Yonezu wanted to create a song that would offer hope for Clive, as he wanted him to have a happy ending after going through a harsh life. Describing the writing process, Yonezu created the initial demo based on what he had been told about the story, revising the text and tone as he played through a pre-release version. The song's tone was adjusted to match Clive's potential feelings at the game's ending; while he destroys Valisthea's Mothercrystals to provide a better future and gains a kind of freedom, he also bears the guilt of ending a way of life and bringing hardship to the world. He summarised this feeling as "a sense of salvation and a kind of grudge that would never be healed". As the game's story focuses on Clive and his brother Joshua, the song was originally about that perspective. Talking with Yoshida, Yonezu felt the heroine Jill Warrick was unrepresented, so the song ended up focusing on their relationship, with the lyrics referencing the full moon seen by both. The title was originally provisional, but as development ended, Yonezu decided to make it the official name.

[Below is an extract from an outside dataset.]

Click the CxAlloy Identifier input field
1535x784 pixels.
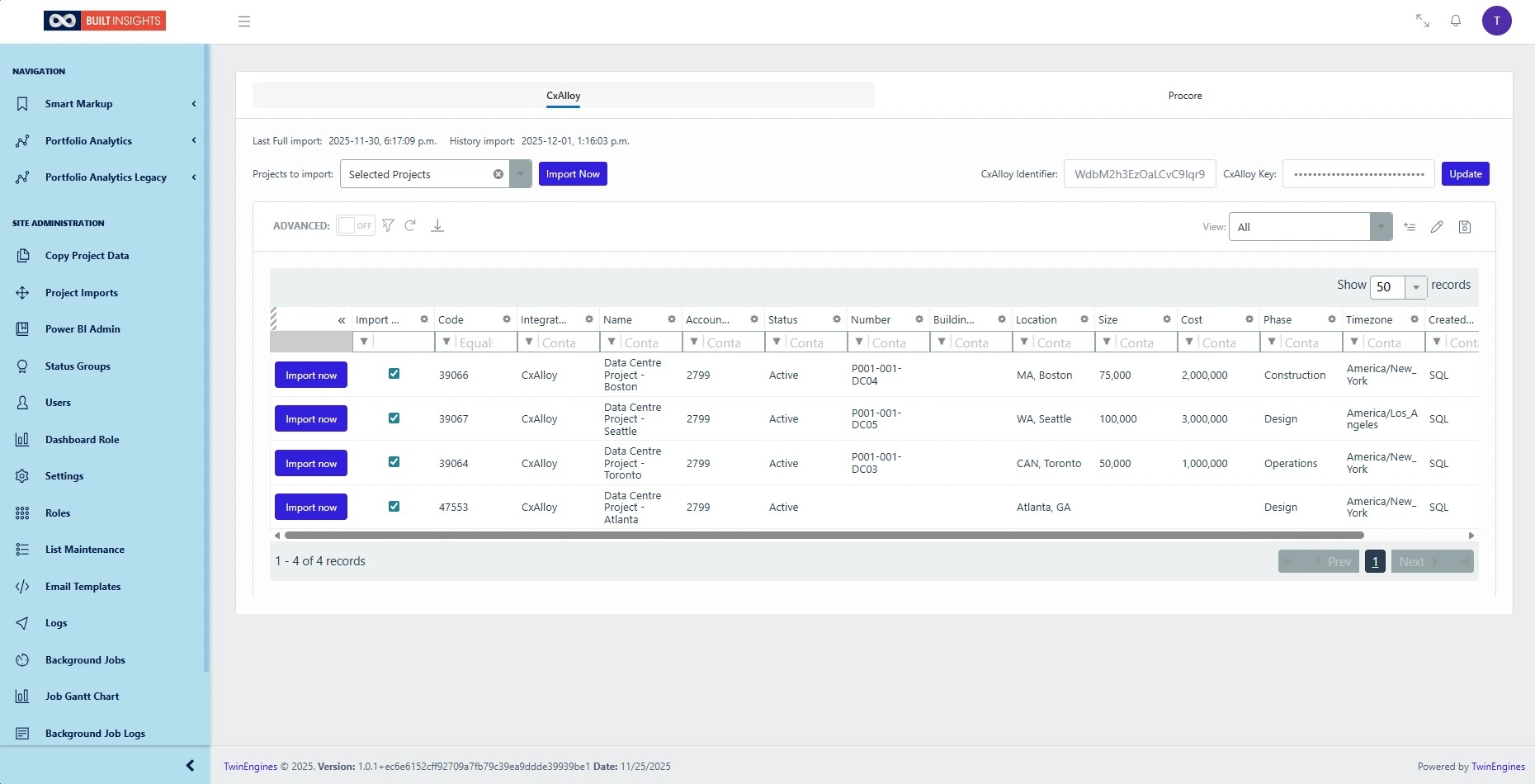click(x=1139, y=174)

A second ending theme was "My Star", described as the main theme for Jill, with its tone and lyrics representing the story's thematic conclusion. "My Star" was written by Soken and arranged by Keiko, with lyrics by Fox in English and Maehiro in Japanese. Originally unplanned, a vocal theme dedicated to Jill was included at Ishikawa and Imamura's insistence during the playtesting stage. "My Star" was sung by Amanda Achen, who had previously performed vocal pieces for Final Fantasy XIV. Compared to the classical choral tone of other pieces written for Achen, "My Star" was written as a "jazzy, mellow melody" which Soken was unsure Achen could do. He nonetheless asked her to audition, and was shocked by her performance, saying she sang it perfectly. Soken also created an orchestral version called "My Lady" for a specific cutscene. He called "My Star" the piece from the soundtrack which gave him the most "deep feelings".

==Releases==
===Final Fantasy XVI Original Soundtrack===

The official soundtrack album, Final Fantasy XVI Original Soundtrack, was released physically and digitally on July 19, 2023, through Square Enix's music label. The physical edition came in a standard seven-disc release, and an eight-disc "Ultimate Edition". The seventh disc is dedicated to late-game story-related tracks, while the Ultimate Edition-exclusive eighth disc includes smaller cutscene tracks and unused or beta pieces. A small promotional album featuring six tracks from the album, Final Fantasy XVI Original Soundtrack Prelude, was released on July 6 the same year. The track "Find the Flame" was released in June ahead of the game's release. The album includes 199 tracks covering most of the game's music, with some tracks being composites of multiple smaller pieces.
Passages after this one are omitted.